Figure 8. Synthetic scheme for target compounds 1f-1h (cont.)
10
The acid 1f was easily separated by acid/base extraction, but still purified by
flash chromotagraphy. Hydrogenation of 1f was not the initial plan. The demethylation
was supposed to come before hydrogenation in the original scheme; however, because
attack of the alkene by HBr was likely occuring and may have caused cyclized by-
products, the procedure was switched. Several attempts were made to deprotect the
hydroxy functional group in all three schemes; however, BBr3 and BCl3 never worked
sufficiently to yield the desired final products. The reactions of the meta-methoxy
substituted compounds paralleled those of the ortho-methoxy substituted compounds.
The yields were very similar for the first two reactions; however, the DIBAL reaction
was significantly improved to yield 66% of the desired aldehyde.

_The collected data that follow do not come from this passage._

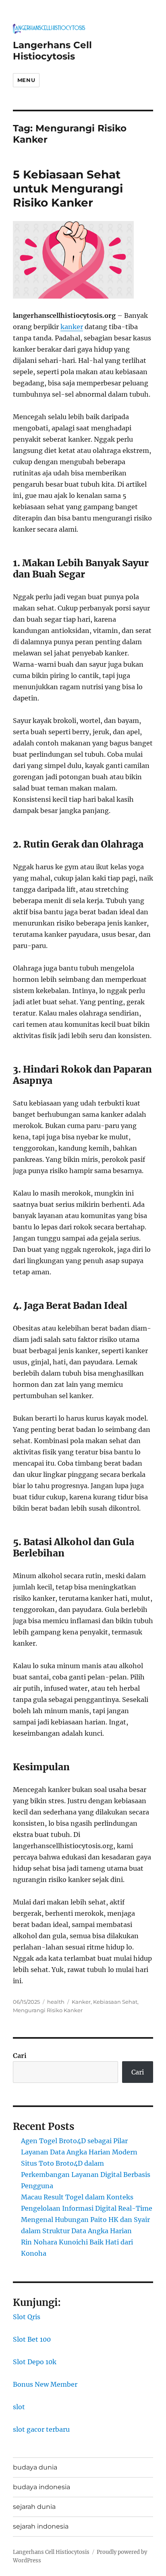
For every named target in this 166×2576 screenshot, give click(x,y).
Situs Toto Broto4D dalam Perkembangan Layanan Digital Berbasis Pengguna (85, 2174)
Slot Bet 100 (32, 2339)
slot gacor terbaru (41, 2429)
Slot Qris (26, 2317)
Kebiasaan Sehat (115, 2002)
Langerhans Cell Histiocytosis (52, 50)
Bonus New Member (45, 2384)
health (55, 2002)
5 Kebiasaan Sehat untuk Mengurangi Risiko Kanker (68, 188)
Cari (20, 2056)
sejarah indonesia (40, 2526)
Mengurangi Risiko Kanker (48, 2010)
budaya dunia (35, 2467)
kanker (71, 327)
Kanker (81, 2002)
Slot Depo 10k (34, 2362)
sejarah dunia (34, 2506)
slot (19, 2407)
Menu (26, 80)
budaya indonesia (41, 2487)
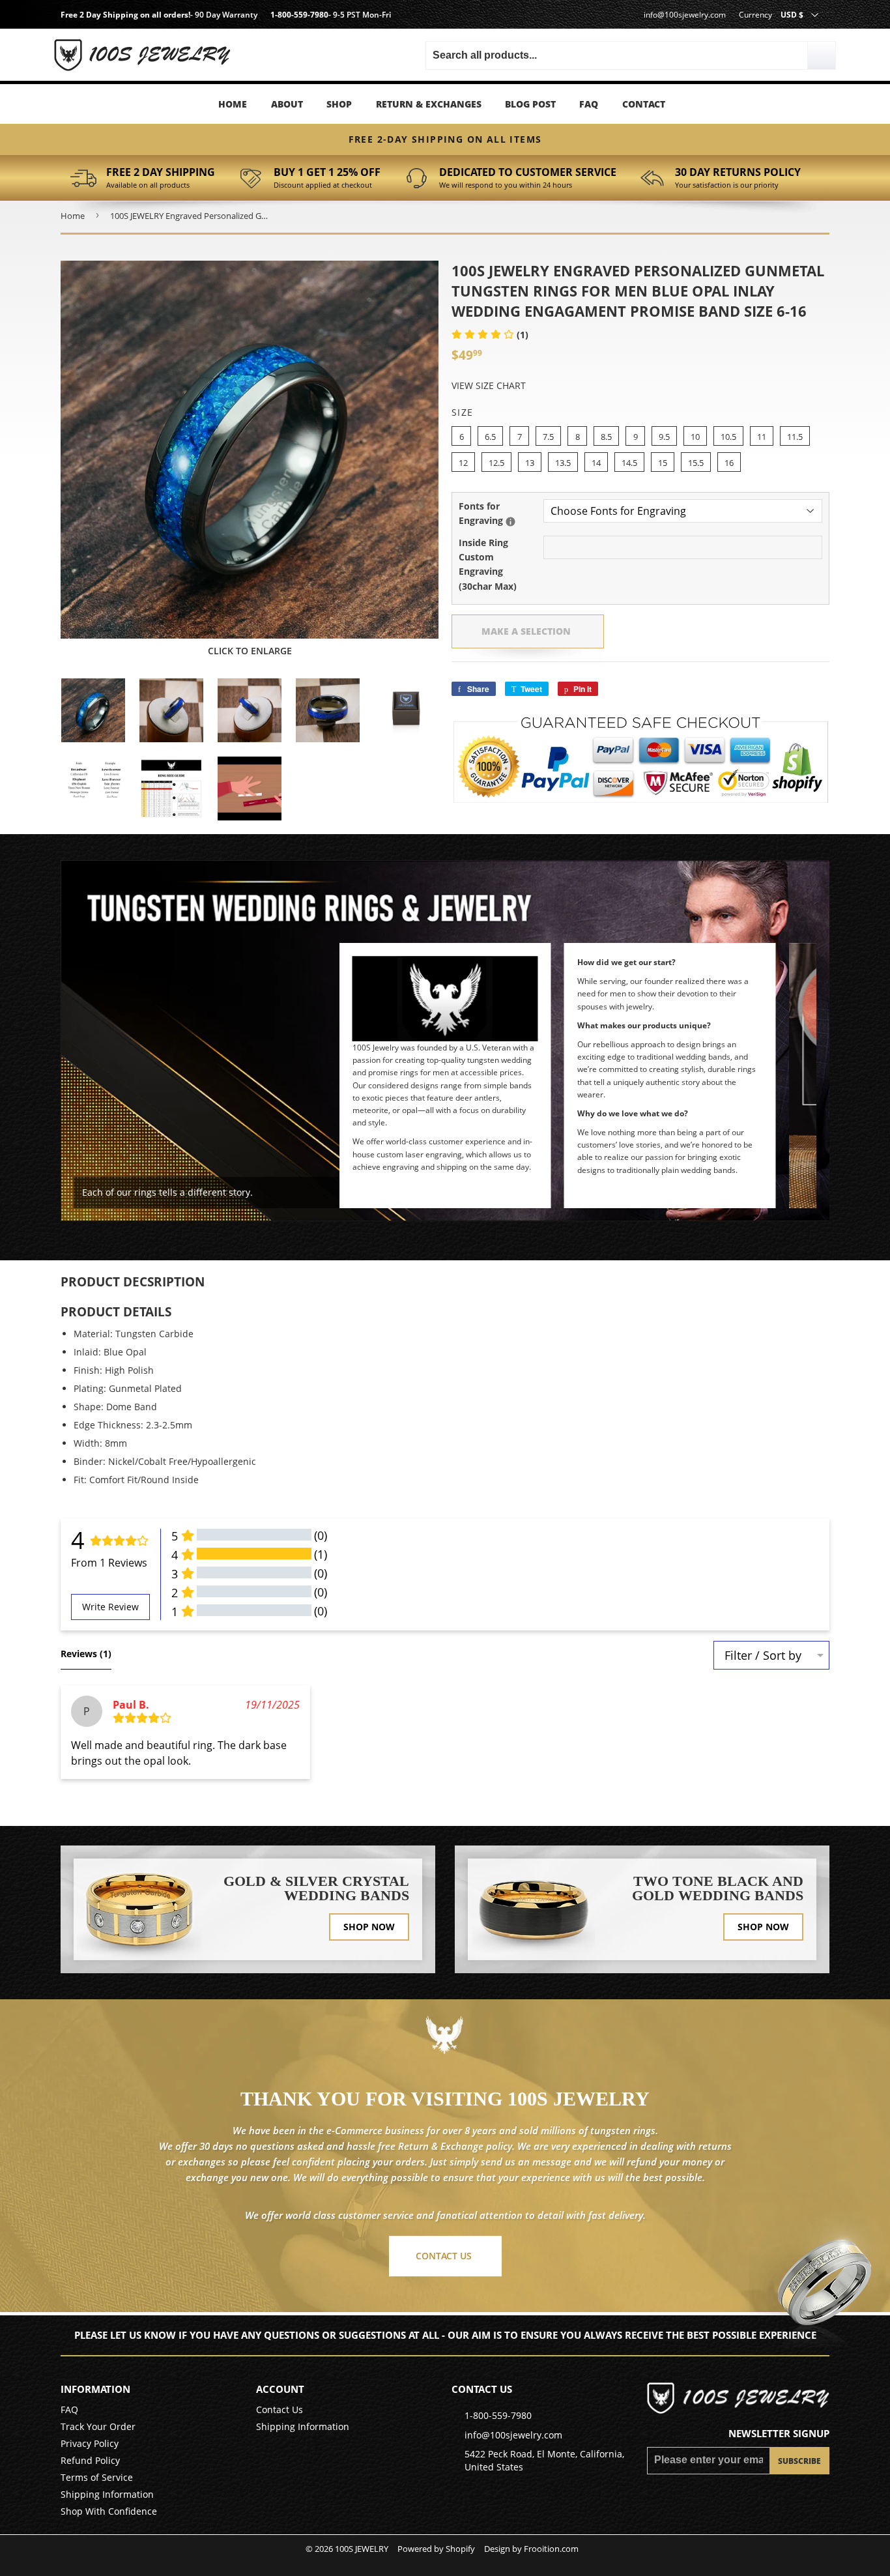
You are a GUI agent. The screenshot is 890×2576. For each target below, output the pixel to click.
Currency (755, 15)
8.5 (606, 436)
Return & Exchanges (428, 104)
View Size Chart (489, 385)
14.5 (629, 463)
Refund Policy (90, 2460)
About (287, 104)
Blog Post (530, 104)
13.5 (563, 463)
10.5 (728, 436)
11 (761, 436)
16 (729, 463)
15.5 (696, 463)
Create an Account (171, 58)
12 (463, 463)
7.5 (548, 436)
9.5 (664, 436)
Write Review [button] (110, 1606)
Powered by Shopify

Figure 9. Synthetic scheme for target compounds 2f-2h.
11
The Grignard addition yielded slightly less allylic alcohol and the next two steps yielded
less acid 2g, 78%. It was easy to identify that all of the allylic alcohol had dissappeared
and formation of the acid had occurred by 'H NMR. The alcohol shows two distinct sets
of peaks at 5 and 6 ppm, while the acid shows one large multiplet centered at 5.5 ppm.
Figure 9. Synthetic scheme for target compounds 2f-2h (cont.).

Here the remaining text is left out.